TEXT PASSAGE ▸
-- Opening Marker --

House GOP pressures VA to fix data breaches

House Republicans are urging the Department of Veterans Affairs to improve its IT security system to better protect veterans’ personal data.        

The House Committee on Veterans’Affairs held a hearing Tuesday examining data breaches amid a scandal where VA employees changed electronic records to cover-up long patient wait times that have been linked to veteran deaths.

{mosads}On Friday, VA Chief Information Officer Stephen Warren told the committee the department is working to replace its antiquated scheduling system and develop a new application, which will ultimately allow veterans to schedule their own appointments. 

A proposal request for a commercial scheduling program will launch on Friday, he said. A contract will be awarded in March and the program will be rolled out to facilities over a two-year period.

The hearing follows a Government Accountability Office report released Monday, which found that the VA failed to patch security software vulnerabilities on employee laptops and did not fully implement the appropriate program to test for vulnerabilities.

Rep. Jackie Walorski (R-Ind.) wanted to know how long it would take to patch the VA’s computer security systems.

“We will never be patched,” Warren said Tuesday. “Everyday industry is finding new ways things can be exploited … patching is one piece of protecting the system.”

Reviews of Veterans Affairs’ record-keeping system found that data logging programs had been turned off on certain systems, eliminating an audit trail that would have show when and where patient wait time had been changed.

“We’ve pulled back the ability for folks to change logging locally, specifically for scheduling,” Warren said. “I will go back and confirm for the other modules that we’ve done the same thing.”

Warren addressed employees directly during the hearing, at one point looking into a camera as he told them it’s not their responsibility or right to mess with audit controls. 

“And you’ll lose your job,” Rep. Tim Huelskamp (R-Ks.) suggested Warren add while he addressed the camera. “Though you probably can’t say that.”  

Responding to questions about veteran data breaches, Warren assured members of the committee that the only leaked information has been employee usernames and passwords, which were changed immediately after the system was breached in 2010 and 2012.

Rep. Mark Takano (D-Calif.) asked if the VA had a clear cost estimate for the new scheduling software and the cost to protect veteran information. 

Warren said the agency has budgeted $160 to $180 million in addition to the $300 million it needs to pay employee salaries.

-- Closing Marker --

MATERIAL PROVIDED ▸
-- Opening Marker --

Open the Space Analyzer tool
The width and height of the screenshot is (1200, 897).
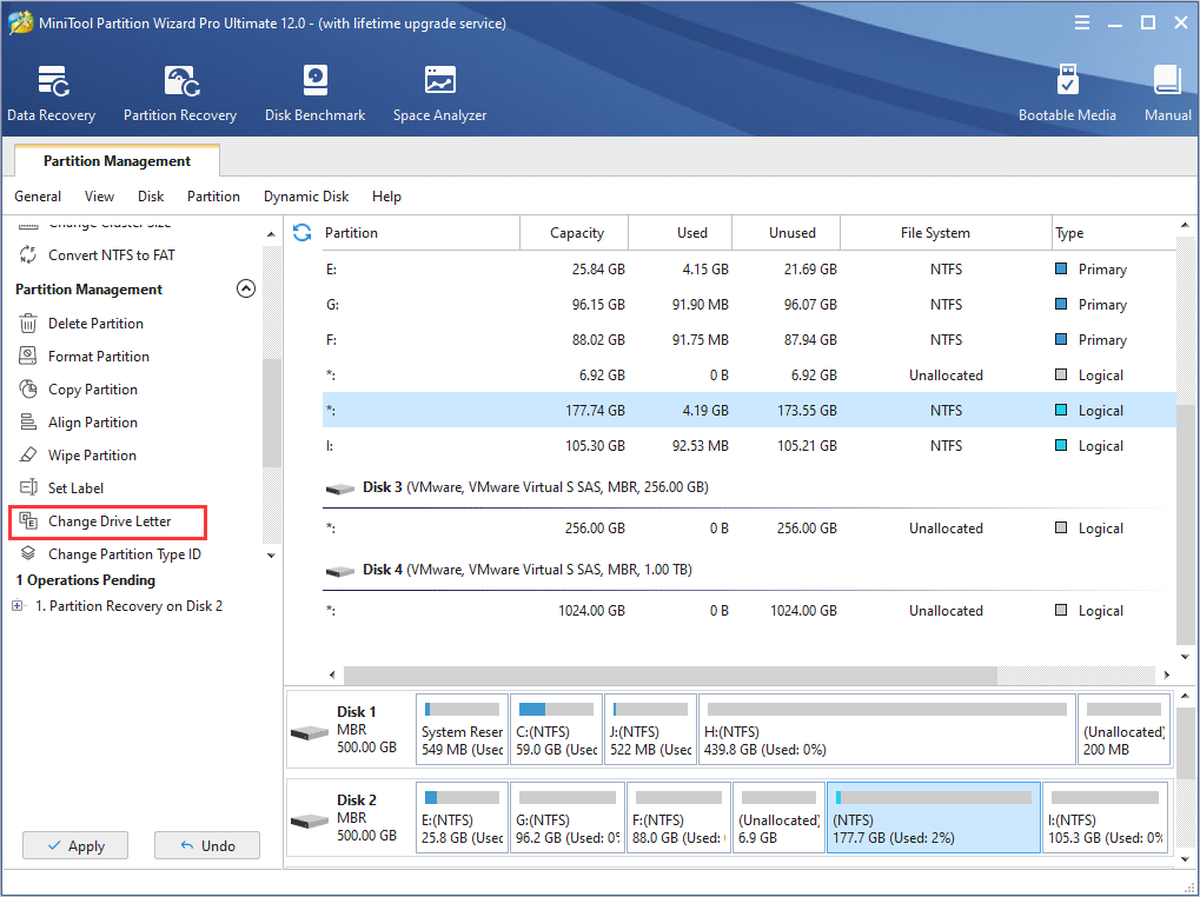tap(440, 94)
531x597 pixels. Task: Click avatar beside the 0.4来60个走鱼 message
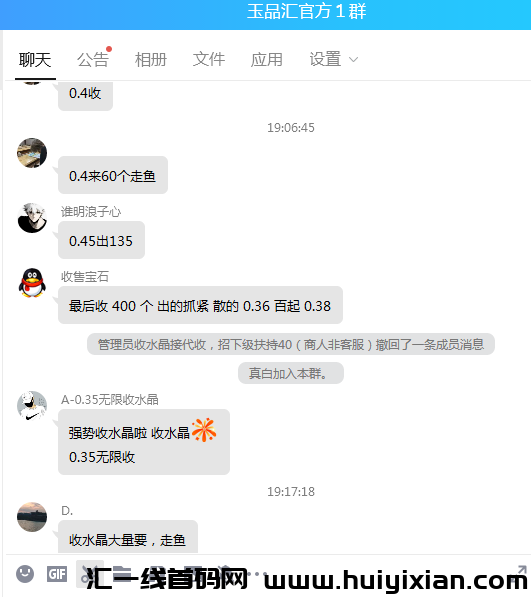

-- Closing Marker --

REQUIRED WORK ▸ Can you sum up the article on the VA data breaches in two sentences?

ANSWER SECTION ▸ The House Committee on Veterans' Affairs held a hearing Tuesday on data breaches as House Republicans urged the Department of Veterans Affairs to improve its IT security, following a Government Accountability Office report that found the VA failed to patch security vulnerabilities on employee laptops. VA Chief Information Officer Stephen Warren told the committee that the department is replacing its antiquated scheduling system and has pulled back local control over scheduling logs, and that the only leaked information has been employee usernames and passwords, which were changed immediately after the 2010 and 2012 breaches.